## Given text
BEGIN

# New Snakes



## Bobby (May 21, 2004)

Water snake and copperhead skinned and in the tanning solution. No pictures sorry. The water snake had lots of fat on it. Was hard to get all of it. Copperhead was easy to scrape fat off. Not very much fat on him.

Copperhead tastes like seagull fried in dirty grease.:slimer:


----------



## Pasadena1944 (Mar 20, 2010)

Bobby said:


> Water snake and copperhead skinned and in the tanning solution. No pictures sorry. The water snake had lots of fat on it. Was hard to get all of it. Copperhead was easy to scrape fat off. Not very much fat on him.
> 
> *Copperhead tastes like seagull* fried in dirty grease.:slimer:


I'd feed it to the seagulls before I'd eat it...LOL


----------



## lady linda (Nov 25, 2008)

I figured that you may have tried that !! LL


----------



## Reel Time (Oct 6, 2009)

Didn't know there were copperheads on Bolivar. Jus sayin'!
RT


----------



## Bobby (May 21, 2004)

END

## Instruction 1
Return the forum thread about new snakes word for word, in full.
## Instruction 2
In the records below, retype the stretch from the line containing "You are a GUI" through the line containing "point(125,193)", including both of those lines, with nothing else.

## Supplied data
BEGIN

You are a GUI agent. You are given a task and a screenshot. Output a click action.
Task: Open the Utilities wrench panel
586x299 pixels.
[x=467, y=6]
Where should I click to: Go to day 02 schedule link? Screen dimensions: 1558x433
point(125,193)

END
BEGIN

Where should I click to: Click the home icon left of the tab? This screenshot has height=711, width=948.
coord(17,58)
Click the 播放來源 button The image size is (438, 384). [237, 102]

END
BEGIN

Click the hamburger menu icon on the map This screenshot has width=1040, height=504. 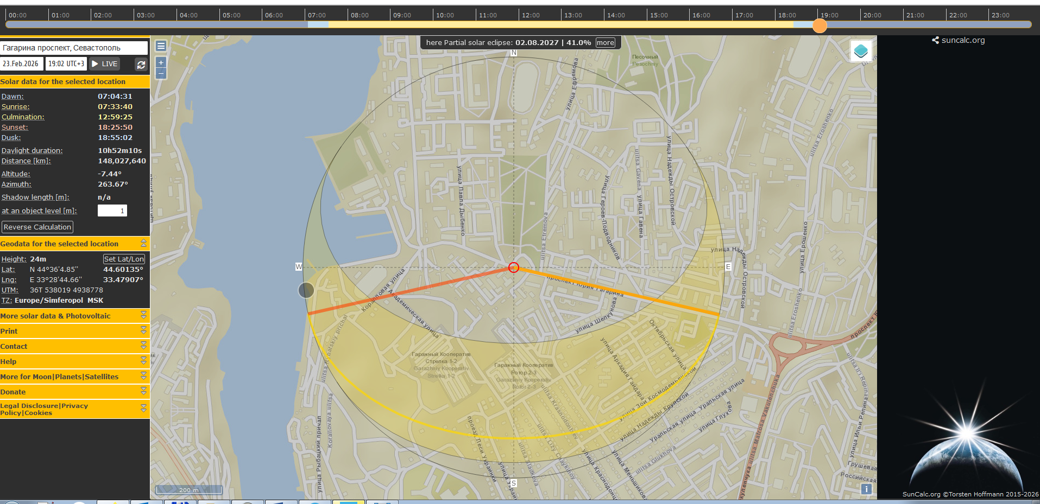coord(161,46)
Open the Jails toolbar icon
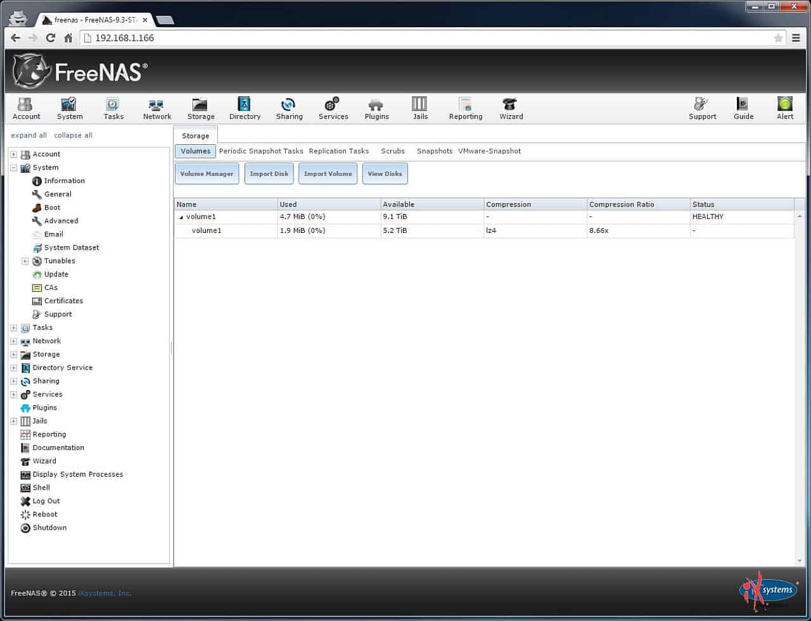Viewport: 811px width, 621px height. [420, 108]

END

## Task output 1
# New Snakes



## Bobby (May 21, 2004)

Water snake and copperhead skinned and in the tanning solution. No pictures sorry. The water snake had lots of fat on it. Was hard to get all of it. Copperhead was easy to scrape fat off. Not very much fat on him.

Copperhead tastes like seagull fried in dirty grease.:slimer:


----------



## Pasadena1944 (Mar 20, 2010)

Bobby said:


> Water snake and copperhead skinned and in the tanning solution. No pictures sorry. The water snake had lots of fat on it. Was hard to get all of it. Copperhead was easy to scrape fat off. Not very much fat on him.
> 
> *Copperhead tastes like seagull* fried in dirty grease.:slimer:


I'd feed it to the seagulls before I'd eat it...LOL


----------



## lady linda (Nov 25, 2008)

I figured that you may have tried that !! LL


----------



## Reel Time (Oct 6, 2009)

Didn't know there were copperheads on Bolivar. Jus sayin'!
RT


----------



## Bobby (May 21, 2004)

## Task output 2
You are a GUI agent. You are given a task and a screenshot. Output a click action.
Task: Open the Utilities wrench panel
586x299 pixels.
[x=467, y=6]
Where should I click to: Go to day 02 schedule link? Screen dimensions: 1558x433
point(125,193)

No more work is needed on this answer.